Beitragvon rivus » Di 05 Jan, 2010 03:30


ach neruda,
(ich hatte einen ausführlichen text zu deinen zeilen geschrieben, aber leider sind sie bei dem versuch, sie zu speichern, verschollen. so schreibe ich nun als fan nur kurz, da meine zeit, dieses verflixte dämchen, mich immerzu aus dem verweilen zerrt und zu anderen orten drängelt!)

eine schnittige schrittbeziehung, die sogar so emotional heiß gleichtaktet, dass schnee zergeht u. die kälte nur zärtlich ins genick beißt u. doch wird noch nicht gewagt, zuneigung auch näher zuzulassen, weil es nicht geht, es einen haken gibt. selbst die richtigen worte sind scheinbar fehl am platze, denn es geht ja ums perfekte schweigen.

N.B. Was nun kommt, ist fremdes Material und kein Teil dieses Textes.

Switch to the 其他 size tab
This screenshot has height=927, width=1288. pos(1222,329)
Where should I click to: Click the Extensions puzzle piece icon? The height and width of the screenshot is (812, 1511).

dieses schweigen scheint zu gelingen, aber die nähe wird in einer manteltasche verstaut, der atem, vermutlich auch im gleichtakt, so diszipliniert, dass er nicht gefriert und doch trägt, bürdet das paarbild schwere u. monotonie, gespenstert nähe u. illustriert so eine statische, signalgebende ferne (lichterketten-skulpturen), die zum greifen nah sternt, jedoch in der reichweite der anderen straßenseite fixiert ist. doch lauert dort auch verurteilung, nicht diese zweisamkeit erlaubende u. nähe mordende kohleaugen, die flüsternd verbote, verbotenes suggestieren u. eine "du-darfst-nicht"-aufforderung zwischen mehr nähe suchenden lippen schieben wie ein stück hundekuchen, der wie eine art parallelrealität, die erhoffte u. herbeigesehnte, doch nicht gestattete realität verdrängt, beiseite schieben will.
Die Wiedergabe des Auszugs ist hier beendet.